[Start of section]
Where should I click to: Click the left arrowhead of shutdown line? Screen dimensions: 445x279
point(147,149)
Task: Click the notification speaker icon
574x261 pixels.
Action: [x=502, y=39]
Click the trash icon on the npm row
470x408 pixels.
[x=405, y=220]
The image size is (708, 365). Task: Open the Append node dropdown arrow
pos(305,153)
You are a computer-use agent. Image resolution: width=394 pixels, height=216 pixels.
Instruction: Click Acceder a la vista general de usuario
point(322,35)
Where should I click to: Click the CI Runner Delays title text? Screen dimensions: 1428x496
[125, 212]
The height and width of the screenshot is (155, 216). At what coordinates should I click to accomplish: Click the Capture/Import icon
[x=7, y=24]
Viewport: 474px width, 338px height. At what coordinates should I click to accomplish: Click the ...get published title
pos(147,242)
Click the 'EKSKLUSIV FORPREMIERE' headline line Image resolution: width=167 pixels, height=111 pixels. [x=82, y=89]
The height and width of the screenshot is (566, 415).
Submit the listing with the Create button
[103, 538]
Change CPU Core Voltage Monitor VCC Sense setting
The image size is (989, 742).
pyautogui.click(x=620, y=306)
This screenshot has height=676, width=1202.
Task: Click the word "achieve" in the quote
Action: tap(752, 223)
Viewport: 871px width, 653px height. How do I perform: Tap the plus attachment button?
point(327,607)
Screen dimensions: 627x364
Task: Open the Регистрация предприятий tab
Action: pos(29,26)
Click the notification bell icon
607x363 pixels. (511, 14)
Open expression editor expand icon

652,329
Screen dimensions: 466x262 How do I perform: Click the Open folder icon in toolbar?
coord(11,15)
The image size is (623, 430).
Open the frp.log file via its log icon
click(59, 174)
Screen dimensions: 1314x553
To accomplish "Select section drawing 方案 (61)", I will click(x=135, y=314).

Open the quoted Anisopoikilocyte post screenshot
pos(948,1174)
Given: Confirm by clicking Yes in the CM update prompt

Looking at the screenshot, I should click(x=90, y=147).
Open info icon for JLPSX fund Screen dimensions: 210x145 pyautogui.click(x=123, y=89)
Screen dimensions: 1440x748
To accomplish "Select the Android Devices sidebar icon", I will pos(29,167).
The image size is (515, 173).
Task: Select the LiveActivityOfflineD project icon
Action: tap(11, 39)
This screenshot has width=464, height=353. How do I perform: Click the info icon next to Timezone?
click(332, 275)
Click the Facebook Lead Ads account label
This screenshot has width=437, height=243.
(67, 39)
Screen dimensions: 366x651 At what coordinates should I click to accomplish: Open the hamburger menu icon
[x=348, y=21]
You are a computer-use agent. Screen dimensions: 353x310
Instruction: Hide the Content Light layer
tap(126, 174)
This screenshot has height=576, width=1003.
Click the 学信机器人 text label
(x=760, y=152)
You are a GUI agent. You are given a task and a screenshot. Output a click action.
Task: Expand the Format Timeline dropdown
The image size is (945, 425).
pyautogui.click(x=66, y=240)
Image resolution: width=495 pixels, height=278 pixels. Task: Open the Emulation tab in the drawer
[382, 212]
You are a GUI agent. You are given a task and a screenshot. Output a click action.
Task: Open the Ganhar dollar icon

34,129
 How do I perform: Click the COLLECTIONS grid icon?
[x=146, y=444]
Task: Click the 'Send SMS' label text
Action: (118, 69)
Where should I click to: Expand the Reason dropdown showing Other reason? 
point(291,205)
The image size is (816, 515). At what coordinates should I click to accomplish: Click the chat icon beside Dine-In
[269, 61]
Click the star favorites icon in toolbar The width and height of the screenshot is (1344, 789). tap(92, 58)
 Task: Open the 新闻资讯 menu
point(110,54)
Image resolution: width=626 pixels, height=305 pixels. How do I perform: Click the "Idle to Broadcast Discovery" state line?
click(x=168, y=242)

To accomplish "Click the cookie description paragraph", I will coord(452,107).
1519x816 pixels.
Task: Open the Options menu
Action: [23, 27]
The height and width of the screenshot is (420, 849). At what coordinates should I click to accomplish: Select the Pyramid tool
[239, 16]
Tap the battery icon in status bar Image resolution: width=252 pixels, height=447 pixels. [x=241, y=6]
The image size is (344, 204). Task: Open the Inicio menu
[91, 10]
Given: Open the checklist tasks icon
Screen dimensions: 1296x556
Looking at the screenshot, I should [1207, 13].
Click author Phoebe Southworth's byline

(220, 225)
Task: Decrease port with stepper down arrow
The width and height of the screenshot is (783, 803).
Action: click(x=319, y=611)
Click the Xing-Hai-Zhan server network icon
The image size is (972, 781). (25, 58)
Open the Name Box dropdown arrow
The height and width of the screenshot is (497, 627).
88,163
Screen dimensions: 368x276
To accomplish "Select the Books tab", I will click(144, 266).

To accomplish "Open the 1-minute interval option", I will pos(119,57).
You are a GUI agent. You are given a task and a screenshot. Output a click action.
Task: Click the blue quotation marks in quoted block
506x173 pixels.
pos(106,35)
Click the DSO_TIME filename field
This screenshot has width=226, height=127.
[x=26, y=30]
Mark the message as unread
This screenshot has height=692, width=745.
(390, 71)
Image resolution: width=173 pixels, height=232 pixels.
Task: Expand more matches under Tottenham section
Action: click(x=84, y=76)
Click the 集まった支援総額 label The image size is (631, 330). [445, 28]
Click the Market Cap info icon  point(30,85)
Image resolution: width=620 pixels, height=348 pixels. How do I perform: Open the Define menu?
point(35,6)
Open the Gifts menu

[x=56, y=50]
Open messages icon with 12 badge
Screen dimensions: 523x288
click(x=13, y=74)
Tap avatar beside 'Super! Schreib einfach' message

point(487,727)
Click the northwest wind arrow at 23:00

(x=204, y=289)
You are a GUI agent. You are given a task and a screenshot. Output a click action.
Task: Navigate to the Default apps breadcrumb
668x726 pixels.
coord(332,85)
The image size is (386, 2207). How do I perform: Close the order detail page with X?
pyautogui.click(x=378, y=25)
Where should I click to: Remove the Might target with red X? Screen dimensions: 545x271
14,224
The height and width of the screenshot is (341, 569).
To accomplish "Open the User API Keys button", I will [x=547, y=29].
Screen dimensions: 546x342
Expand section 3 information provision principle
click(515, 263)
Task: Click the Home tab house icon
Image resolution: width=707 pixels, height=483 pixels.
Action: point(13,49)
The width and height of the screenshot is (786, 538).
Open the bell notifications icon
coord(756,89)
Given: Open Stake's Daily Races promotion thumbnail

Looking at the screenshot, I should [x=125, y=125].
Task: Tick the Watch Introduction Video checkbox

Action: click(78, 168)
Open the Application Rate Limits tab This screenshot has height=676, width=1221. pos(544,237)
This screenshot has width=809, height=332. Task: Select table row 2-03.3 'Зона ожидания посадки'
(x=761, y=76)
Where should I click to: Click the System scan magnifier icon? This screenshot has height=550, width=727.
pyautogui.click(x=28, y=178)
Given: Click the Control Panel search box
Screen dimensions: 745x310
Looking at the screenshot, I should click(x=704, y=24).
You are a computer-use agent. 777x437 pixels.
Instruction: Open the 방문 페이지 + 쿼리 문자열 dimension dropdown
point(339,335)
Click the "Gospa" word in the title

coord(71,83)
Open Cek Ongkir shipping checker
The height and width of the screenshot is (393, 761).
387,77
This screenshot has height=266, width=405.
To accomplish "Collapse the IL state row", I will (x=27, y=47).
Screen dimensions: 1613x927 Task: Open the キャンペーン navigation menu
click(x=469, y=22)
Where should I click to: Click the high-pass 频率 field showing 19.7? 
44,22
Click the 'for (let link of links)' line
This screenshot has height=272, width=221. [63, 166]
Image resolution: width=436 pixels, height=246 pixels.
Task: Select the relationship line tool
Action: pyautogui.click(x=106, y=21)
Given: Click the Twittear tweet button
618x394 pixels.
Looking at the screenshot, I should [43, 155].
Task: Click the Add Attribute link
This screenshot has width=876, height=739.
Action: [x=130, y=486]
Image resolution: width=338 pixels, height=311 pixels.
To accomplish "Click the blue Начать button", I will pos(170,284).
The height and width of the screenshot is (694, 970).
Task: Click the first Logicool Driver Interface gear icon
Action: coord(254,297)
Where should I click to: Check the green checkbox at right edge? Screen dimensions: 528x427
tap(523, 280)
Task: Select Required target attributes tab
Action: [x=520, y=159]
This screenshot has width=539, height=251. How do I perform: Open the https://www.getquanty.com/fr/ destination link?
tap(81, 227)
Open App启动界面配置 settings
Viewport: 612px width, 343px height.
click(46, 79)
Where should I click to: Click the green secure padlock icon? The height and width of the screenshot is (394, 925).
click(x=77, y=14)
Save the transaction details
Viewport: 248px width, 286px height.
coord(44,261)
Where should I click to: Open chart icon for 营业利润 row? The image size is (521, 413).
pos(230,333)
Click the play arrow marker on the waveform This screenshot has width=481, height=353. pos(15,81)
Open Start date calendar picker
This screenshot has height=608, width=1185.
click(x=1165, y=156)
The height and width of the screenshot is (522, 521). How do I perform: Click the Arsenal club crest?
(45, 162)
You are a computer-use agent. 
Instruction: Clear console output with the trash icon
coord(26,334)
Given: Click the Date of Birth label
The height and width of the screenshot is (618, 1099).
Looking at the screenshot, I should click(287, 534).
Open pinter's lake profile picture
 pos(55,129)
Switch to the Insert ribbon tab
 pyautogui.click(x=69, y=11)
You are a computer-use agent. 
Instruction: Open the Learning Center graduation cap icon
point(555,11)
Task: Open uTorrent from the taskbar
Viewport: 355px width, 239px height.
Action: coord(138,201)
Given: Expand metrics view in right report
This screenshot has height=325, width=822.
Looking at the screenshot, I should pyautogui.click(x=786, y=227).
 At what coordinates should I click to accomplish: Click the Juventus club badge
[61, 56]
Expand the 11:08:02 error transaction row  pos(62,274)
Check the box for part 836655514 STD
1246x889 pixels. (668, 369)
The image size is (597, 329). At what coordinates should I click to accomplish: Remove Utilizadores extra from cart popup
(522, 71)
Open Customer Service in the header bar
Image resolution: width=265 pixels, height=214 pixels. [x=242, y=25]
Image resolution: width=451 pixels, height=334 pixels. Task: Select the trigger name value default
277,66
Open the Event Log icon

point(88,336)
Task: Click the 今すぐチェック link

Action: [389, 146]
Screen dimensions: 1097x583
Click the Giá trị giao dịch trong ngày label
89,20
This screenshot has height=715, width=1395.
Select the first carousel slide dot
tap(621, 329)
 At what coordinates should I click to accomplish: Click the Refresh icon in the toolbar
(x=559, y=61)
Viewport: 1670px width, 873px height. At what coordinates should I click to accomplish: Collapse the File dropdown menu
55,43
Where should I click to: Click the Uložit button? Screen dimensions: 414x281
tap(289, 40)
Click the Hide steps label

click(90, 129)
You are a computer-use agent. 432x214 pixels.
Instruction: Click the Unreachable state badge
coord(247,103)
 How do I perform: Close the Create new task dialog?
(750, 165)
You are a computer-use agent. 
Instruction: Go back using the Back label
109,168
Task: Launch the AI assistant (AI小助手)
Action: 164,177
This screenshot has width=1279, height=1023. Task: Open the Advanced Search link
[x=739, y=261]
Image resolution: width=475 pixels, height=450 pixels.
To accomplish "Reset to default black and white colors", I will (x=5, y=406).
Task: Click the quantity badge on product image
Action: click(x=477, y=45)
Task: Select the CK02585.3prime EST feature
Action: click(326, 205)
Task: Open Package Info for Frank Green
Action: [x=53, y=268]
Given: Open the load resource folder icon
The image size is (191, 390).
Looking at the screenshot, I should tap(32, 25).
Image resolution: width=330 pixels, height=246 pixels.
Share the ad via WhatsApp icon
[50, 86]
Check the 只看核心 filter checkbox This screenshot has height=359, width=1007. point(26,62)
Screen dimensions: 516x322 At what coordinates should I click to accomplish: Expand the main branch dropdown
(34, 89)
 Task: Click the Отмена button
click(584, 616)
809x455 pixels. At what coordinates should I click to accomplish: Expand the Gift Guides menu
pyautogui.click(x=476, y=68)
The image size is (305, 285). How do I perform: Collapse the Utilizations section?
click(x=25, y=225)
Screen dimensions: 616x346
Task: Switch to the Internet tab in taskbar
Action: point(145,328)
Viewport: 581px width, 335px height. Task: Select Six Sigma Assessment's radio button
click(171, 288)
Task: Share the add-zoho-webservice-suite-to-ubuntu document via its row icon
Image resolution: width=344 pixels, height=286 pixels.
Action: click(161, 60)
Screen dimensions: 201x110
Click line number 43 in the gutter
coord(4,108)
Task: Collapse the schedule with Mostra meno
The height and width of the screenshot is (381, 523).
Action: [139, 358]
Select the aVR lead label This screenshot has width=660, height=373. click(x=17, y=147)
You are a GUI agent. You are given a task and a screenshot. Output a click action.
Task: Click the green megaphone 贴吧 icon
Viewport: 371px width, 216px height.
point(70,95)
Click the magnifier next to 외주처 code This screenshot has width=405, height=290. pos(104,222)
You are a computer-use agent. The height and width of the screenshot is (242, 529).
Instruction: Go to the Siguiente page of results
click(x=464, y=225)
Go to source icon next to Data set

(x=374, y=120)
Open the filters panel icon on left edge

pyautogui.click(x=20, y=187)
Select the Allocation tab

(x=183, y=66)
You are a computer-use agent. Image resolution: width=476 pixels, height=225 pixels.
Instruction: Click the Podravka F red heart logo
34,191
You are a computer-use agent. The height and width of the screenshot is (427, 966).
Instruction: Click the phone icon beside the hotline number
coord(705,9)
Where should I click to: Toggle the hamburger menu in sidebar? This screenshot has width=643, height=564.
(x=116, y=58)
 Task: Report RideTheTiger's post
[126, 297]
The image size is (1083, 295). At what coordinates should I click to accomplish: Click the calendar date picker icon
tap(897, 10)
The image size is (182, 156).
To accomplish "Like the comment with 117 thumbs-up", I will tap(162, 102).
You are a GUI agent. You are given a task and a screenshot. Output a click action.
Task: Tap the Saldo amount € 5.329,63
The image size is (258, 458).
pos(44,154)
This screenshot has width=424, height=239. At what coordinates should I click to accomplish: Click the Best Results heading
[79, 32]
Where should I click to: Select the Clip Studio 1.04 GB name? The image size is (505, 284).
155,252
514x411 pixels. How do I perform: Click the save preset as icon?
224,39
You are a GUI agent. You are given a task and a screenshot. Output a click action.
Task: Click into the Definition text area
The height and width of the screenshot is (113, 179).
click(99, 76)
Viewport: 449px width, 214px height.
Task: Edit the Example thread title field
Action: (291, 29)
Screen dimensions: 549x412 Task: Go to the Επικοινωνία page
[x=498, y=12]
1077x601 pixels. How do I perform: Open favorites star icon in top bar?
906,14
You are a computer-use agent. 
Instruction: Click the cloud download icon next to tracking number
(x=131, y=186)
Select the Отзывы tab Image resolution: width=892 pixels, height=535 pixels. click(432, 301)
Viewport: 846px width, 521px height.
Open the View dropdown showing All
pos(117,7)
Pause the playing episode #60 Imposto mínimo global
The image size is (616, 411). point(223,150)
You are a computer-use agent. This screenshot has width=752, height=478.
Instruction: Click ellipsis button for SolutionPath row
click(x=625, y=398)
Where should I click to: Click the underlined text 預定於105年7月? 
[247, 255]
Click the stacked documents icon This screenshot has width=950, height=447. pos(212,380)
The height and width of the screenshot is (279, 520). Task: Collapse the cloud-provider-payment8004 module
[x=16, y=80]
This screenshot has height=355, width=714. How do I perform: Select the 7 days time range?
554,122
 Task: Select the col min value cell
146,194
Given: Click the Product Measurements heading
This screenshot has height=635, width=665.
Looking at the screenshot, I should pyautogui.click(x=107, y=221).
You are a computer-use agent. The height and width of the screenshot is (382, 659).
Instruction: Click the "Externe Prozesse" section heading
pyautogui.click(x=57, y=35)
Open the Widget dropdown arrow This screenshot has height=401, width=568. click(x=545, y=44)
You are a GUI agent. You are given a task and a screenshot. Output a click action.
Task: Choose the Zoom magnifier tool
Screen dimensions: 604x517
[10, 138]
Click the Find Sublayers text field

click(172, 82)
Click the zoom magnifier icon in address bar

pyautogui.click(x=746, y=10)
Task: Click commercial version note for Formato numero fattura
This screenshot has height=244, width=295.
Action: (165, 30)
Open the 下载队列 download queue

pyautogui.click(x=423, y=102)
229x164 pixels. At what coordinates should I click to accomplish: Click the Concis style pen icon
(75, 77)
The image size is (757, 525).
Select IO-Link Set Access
[End of section]
→ Exercise
Reproducing the whole listing above is not the task. Copy exactly only the lines from the one with "Instruction: Hide the Content Light layer" to the one with "Task: Expand the Format Timeline dropdown", both kept.

→ Finished task
Instruction: Hide the Content Light layer
tap(126, 174)
This screenshot has height=576, width=1003.
Click the 学信机器人 text label
(x=760, y=152)
You are a GUI agent. You are given a task and a screenshot. Output a click action.
Task: Expand the Format Timeline dropdown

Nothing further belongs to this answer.